» TASK TO COMPLETE:
Give an exact reproduction of the lines from the one with "Viewport: 846px width, 1078px height." to the final line of the entries below, both ends included, and omit the pictures.

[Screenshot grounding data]
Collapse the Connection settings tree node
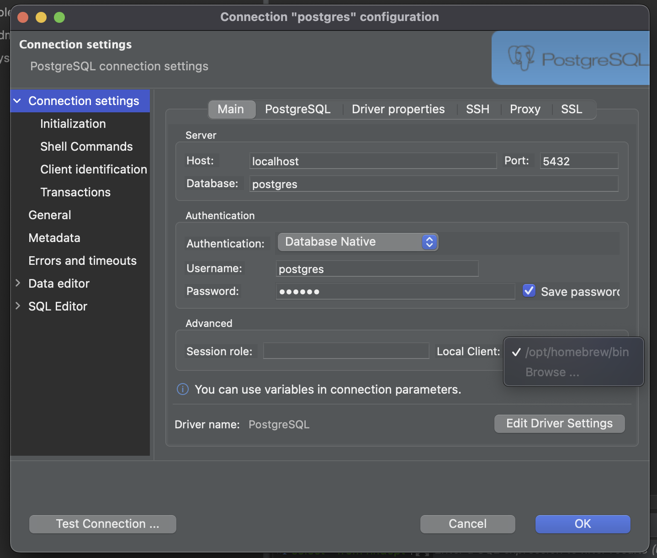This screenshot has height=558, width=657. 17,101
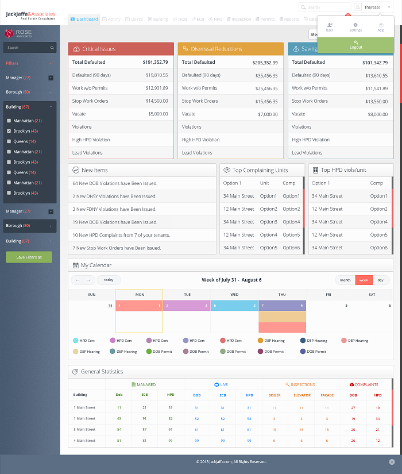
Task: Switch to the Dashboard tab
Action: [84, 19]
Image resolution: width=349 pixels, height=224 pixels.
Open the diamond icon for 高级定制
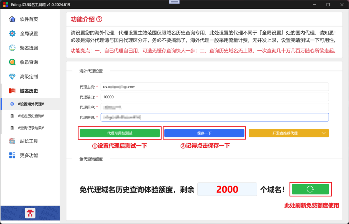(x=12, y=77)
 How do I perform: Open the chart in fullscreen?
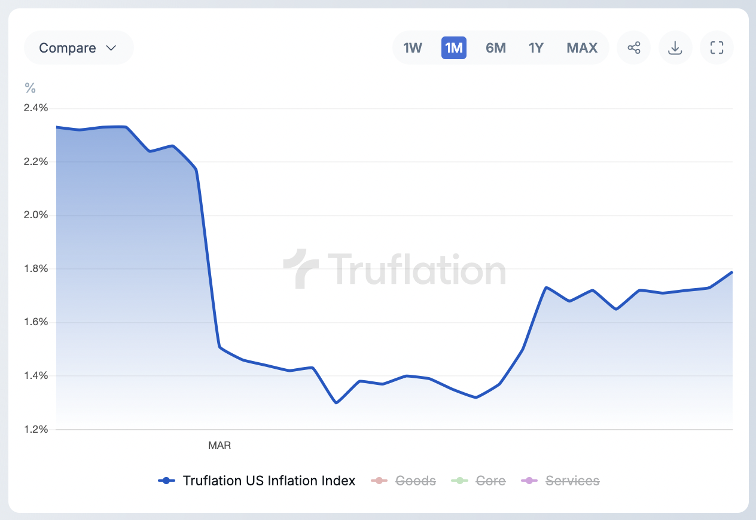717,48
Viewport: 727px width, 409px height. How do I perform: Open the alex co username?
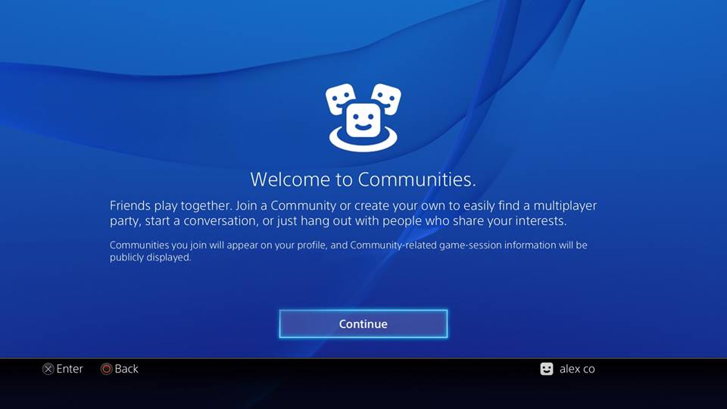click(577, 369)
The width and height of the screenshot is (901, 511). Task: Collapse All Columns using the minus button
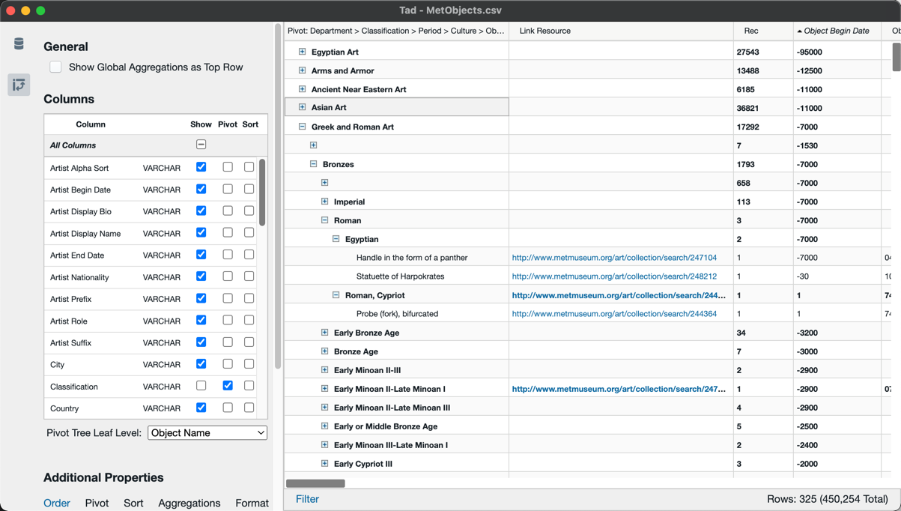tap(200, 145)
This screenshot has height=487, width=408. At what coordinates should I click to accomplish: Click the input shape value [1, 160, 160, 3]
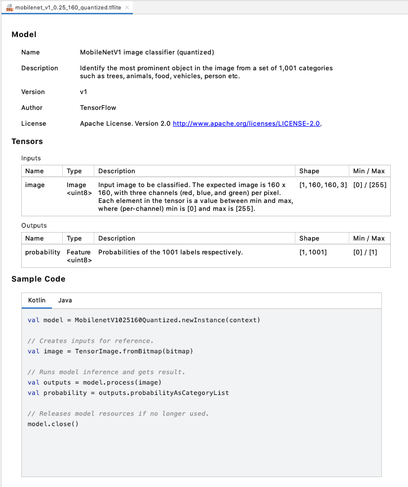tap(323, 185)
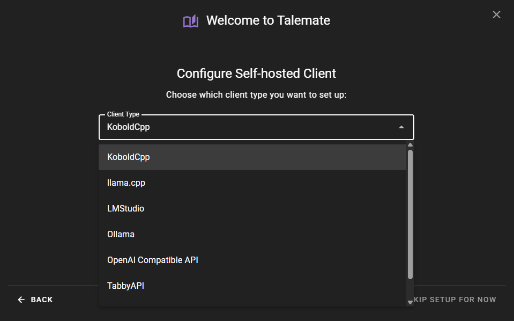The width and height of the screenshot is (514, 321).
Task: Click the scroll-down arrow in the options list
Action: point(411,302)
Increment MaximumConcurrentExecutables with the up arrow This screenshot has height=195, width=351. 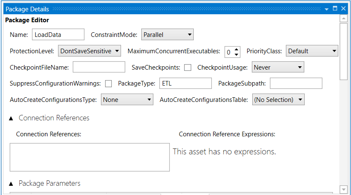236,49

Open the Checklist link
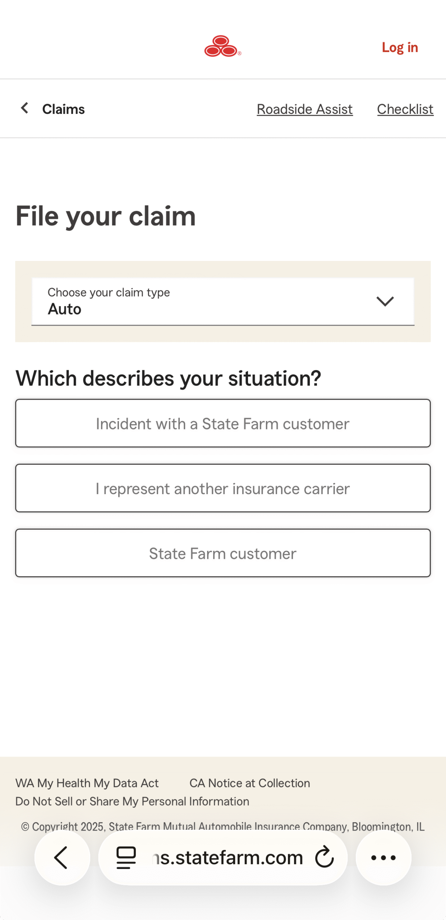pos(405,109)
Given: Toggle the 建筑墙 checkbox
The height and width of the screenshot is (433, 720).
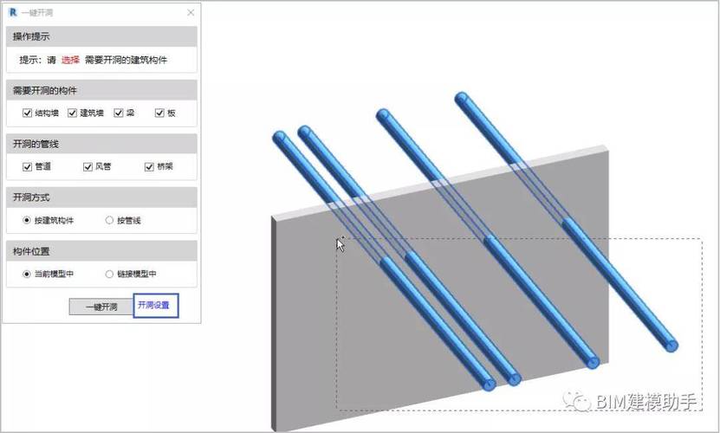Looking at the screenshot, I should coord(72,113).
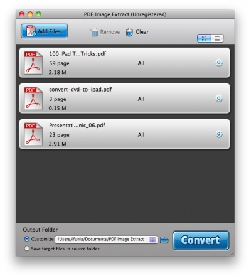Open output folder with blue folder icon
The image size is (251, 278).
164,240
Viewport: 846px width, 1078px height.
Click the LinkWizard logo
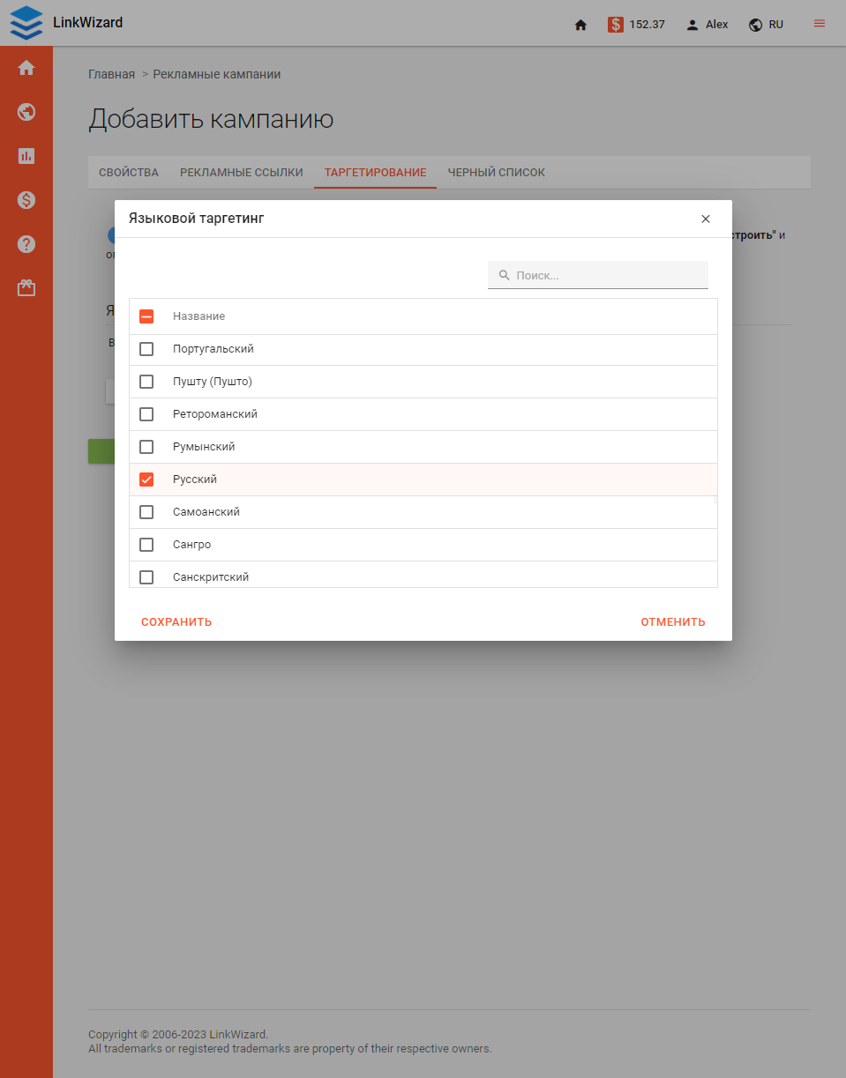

» TASK SOLUTION:
Viewport: 846px width, 1078px height.
Click the LinkWizard logo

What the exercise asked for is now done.